Collected data entries:
....

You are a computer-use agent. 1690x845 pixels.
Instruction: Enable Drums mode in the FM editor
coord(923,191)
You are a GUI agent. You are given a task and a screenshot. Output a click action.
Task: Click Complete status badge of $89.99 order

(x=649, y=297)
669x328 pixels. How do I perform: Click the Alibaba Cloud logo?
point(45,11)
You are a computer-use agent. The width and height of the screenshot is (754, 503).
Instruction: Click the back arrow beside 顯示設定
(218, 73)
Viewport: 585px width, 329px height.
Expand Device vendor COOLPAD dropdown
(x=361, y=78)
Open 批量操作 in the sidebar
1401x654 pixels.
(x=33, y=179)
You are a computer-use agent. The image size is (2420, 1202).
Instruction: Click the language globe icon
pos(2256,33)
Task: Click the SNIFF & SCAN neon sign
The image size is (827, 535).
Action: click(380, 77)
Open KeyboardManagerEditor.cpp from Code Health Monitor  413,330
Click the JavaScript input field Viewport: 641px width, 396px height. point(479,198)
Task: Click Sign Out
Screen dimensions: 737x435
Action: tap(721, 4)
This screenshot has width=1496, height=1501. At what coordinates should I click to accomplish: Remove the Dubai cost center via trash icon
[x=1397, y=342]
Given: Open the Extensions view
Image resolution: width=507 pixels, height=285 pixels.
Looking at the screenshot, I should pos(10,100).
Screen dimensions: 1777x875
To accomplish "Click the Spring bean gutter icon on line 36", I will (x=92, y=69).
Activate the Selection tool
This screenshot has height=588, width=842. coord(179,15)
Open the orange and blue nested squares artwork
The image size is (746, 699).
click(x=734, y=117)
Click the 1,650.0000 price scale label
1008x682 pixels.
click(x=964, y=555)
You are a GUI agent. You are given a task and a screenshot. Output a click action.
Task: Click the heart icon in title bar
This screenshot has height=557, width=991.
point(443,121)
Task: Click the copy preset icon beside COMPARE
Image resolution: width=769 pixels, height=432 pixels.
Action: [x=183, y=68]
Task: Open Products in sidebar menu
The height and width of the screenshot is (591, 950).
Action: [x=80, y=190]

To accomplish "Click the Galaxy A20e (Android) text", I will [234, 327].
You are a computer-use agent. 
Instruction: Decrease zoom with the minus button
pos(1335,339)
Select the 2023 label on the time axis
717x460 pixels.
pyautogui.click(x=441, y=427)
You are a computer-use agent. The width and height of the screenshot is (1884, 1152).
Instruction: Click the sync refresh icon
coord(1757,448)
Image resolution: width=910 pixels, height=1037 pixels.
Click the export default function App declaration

....

WHAT IS EXPECTED: Using the data above, reproduce every line exactly.

PROBLEM SOLUTION:
You are a computer-use agent. 1690x845 pixels.
Instruction: Enable Drums mode in the FM editor
coord(923,191)
You are a GUI agent. You are given a task and a screenshot. Output a click action.
Task: Click Complete status badge of $89.99 order

(x=649, y=297)
669x328 pixels. How do I perform: Click the Alibaba Cloud logo?
point(45,11)
You are a computer-use agent. The width and height of the screenshot is (754, 503).
Instruction: Click the back arrow beside 顯示設定
(218, 73)
Viewport: 585px width, 329px height.
Expand Device vendor COOLPAD dropdown
(x=361, y=78)
Open 批量操作 in the sidebar
1401x654 pixels.
(x=33, y=179)
You are a computer-use agent. The image size is (2420, 1202).
Instruction: Click the language globe icon
pos(2256,33)
Task: Click the SNIFF & SCAN neon sign
The image size is (827, 535).
Action: click(380, 77)
Open KeyboardManagerEditor.cpp from Code Health Monitor  413,330
Click the JavaScript input field Viewport: 641px width, 396px height. point(479,198)
Task: Click Sign Out
Screen dimensions: 737x435
Action: tap(721, 4)
This screenshot has width=1496, height=1501. At what coordinates should I click to accomplish: Remove the Dubai cost center via trash icon
[x=1397, y=342]
Given: Open the Extensions view
Image resolution: width=507 pixels, height=285 pixels.
Looking at the screenshot, I should pos(10,100).
Screen dimensions: 1777x875
To accomplish "Click the Spring bean gutter icon on line 36", I will (x=92, y=69).
Activate the Selection tool
This screenshot has height=588, width=842. coord(179,15)
Open the orange and blue nested squares artwork
The image size is (746, 699).
click(x=734, y=117)
Click the 1,650.0000 price scale label
1008x682 pixels.
click(x=964, y=555)
You are a GUI agent. You are given a task and a screenshot. Output a click action.
Task: Click the heart icon in title bar
This screenshot has height=557, width=991.
point(443,121)
Task: Click the copy preset icon beside COMPARE
Image resolution: width=769 pixels, height=432 pixels.
Action: [x=183, y=68]
Task: Open Products in sidebar menu
The height and width of the screenshot is (591, 950).
Action: [x=80, y=190]

To accomplish "Click the Galaxy A20e (Android) text", I will [234, 327].
You are a computer-use agent. 
Instruction: Decrease zoom with the minus button
pos(1335,339)
Select the 2023 label on the time axis
717x460 pixels.
pyautogui.click(x=441, y=427)
You are a computer-use agent. The width and height of the screenshot is (1884, 1152).
Instruction: Click the sync refresh icon
coord(1757,448)
Image resolution: width=910 pixels, height=1037 pixels.
Click the export default function App declaration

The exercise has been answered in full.